First instituted in 1984 by Ronald Reagan, the Mexico City Policy derives its name from the venue of that year’s U.N. conference on “Population and Development.” The policy states that, as a condition of receiving federal funds, non-governmental organizations agree they will “neither perform nor actively promote abortion as a method of family planning in other nations.”

Every time the White House changes party hands, the Mexico City Policy also changes. Like clockwork. So when Democrats like Bill Clinton and Barack Obama move in to 1600 Pennsylvania Avenue, they rescind the Mexico City Policy. When Republicans like George Bush and Donald Trump come to town, they restore the policy in some form.

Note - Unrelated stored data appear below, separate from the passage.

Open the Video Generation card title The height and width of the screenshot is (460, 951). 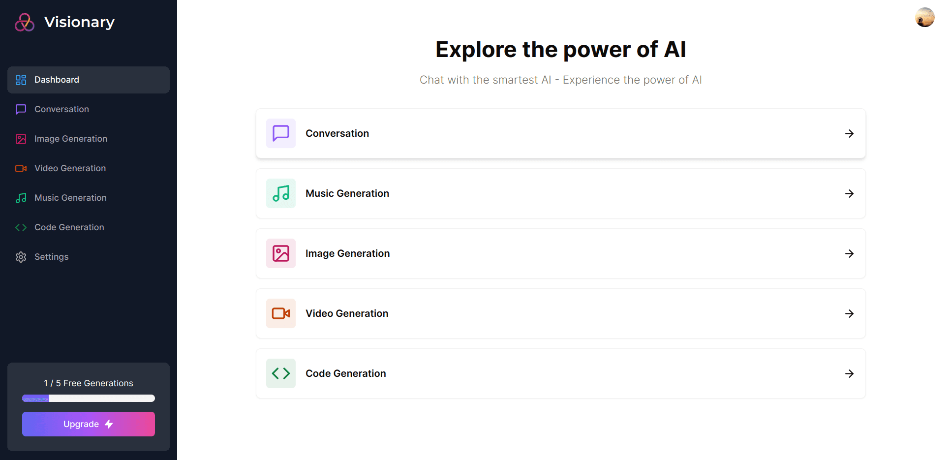click(x=347, y=313)
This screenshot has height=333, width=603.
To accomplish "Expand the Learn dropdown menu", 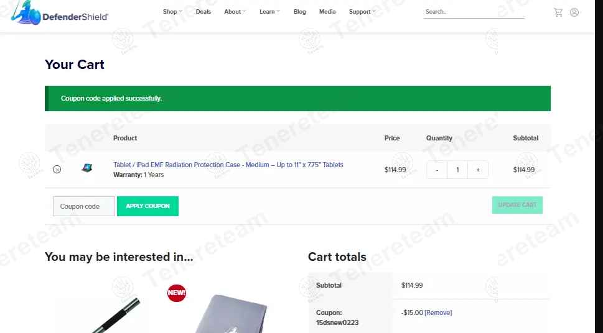I will (269, 12).
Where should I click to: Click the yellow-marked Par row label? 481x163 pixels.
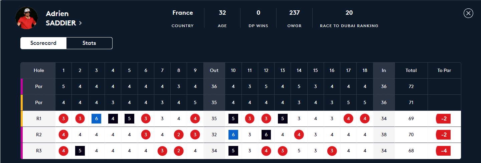(39, 102)
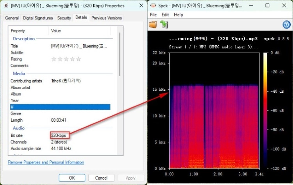Switch to the General tab
The height and width of the screenshot is (185, 293).
click(x=12, y=18)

Each time the policy is restored, abortion advocates start wringing their hands, warning that the U. S. is putting women’s lives at risk. They cite figures about deaths from “preventable causes related to pregnancy and childbirth.” And recently, they’ve claimed that the latest iteration of the policy is forcing organizations to choose between treating HIV/AIDS and providing “life-saving reproductive health services.”

It’s not clear, of course, how in the world a policy specifically directed at abortion prevents anyone from addressing real health issues. And they conveniently omit the fact that the policy specifically exempts referrals in cases of “rape, incest, or endangerment of the life of the woman.”

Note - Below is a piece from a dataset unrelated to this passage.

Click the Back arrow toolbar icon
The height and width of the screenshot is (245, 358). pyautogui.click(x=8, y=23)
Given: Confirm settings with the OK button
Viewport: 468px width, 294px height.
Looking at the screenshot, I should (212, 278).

As Elisha Dunn-Georgiou of Population Action International, recently acknowledged, “the policy does not reduce U.S. funding for health or family planning.” But it does take money from what she calls “the most competent providers of ‘sexual and reproductive health and rights’”—that is, pro-abortion advocacy groups like hers or Planned Parenthood.

So what’s really behind the dire warnings that accompany the reinstatement of the policy is funding. Groups that equate “women’s health” with “abortion rights” attack the Mexico City policy as a “health threat,” even if the only real threat is to their own bottom line.

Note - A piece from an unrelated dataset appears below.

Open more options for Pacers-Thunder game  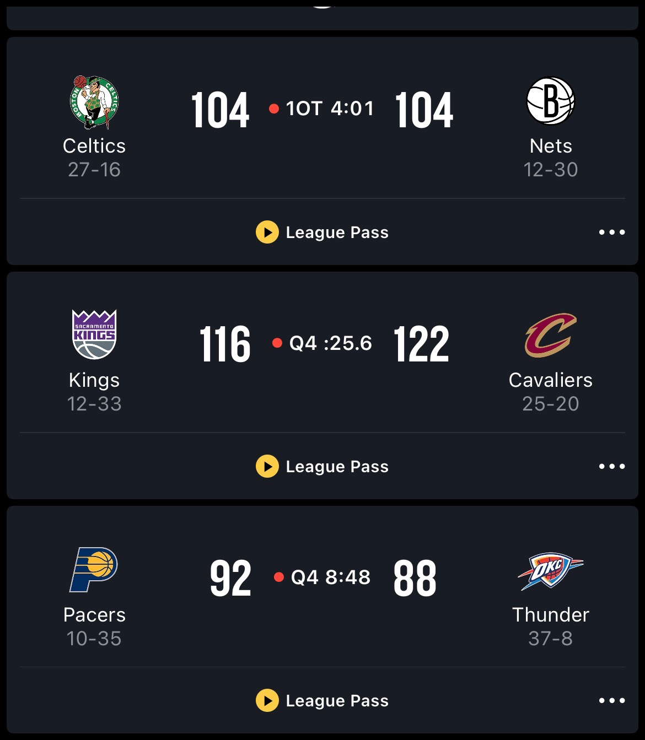(x=612, y=700)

But there’s also another reason for the hand-wringing over the Mexico City policy, one that even critics have been forced to admit: it’s a policy that works! The policy has forced non-governmental organizations to decide whether their priority is going to be abortion advocacy or women’s health. In the process, local people are questioning why so many foreigners and government officials consistently present abortion as a solution to all of their problems, when the U.S. government does not support it?
     Well, here’s why.  First, abortion really isn’t a solution for women’s health. The all-too-many deaths from pregnancy-and childbirth-related causes in developing nations have little to do with legalizing abortion, a point critics of the policy seem intent on obscuring.
     Second, because Christian institutions provide one-third of the medical care in Africa, and they want to promote health, physical and spiritual, not a “culture of death.” That’s why they support the Mexico City Policy.

On the other hand, we shouldn’t be a bit surprised that groups like Planned Parenthood hate it. It denies their funding, and directly challenges their deep, historic, and ideological commitment to abortion on demand.

Which is why denying them funding overseas is a positive development. Now if we could only find a way to deny that funding here at home.